Cal Weaver is worried about his sister Celeste and the unfriendly attitude of his brother-in-law, but he also has strong feelings for the little girl Lucy Brighton that he met recently. When Lucy telephones him for help, he knows that he must assist this special girl that he's made a strong connection with.
Marla Pickens, still recovering from the dramatic events that restored her son to her, worries about her father Gill, as well as her young son Matthew.
George Lydecker's parents worry about where he is, now that he's been missing for longer than they've known him to be before.
Detective Barry Duckworth, worries about his son Trevor, and about the community in general. He's also beginning to put together some of the pieces to the puzzling crimes in the town. While the boyfriend of a cold case murder victim is starting to pull himself together after years of guilt and sadness, his girlfriend's father has finally given up trying to help him. 

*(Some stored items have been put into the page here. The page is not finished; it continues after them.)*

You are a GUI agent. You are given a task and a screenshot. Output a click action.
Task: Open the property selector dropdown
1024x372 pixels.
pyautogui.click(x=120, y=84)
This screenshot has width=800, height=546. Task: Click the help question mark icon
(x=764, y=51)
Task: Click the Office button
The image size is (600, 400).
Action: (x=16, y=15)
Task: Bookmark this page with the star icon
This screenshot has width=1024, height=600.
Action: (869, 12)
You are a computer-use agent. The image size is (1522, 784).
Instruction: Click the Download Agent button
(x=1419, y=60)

Duckworth finds that a new murder victim with the same look as two previous unsolved murders may hold the key to finally finding the killer. The larger community catastrophe of the mass poisoning also has him making the connections to finally figure out the meaning of the number 23 that has been appearing all over town. 
At the college, the new head of security finds a lot on her plate as well, and she works closely with Duckworth to make the crimes occurring on campus get the attention they needed all along. 
Lots going on here, grief and relief, but the ending leaves us with new questions.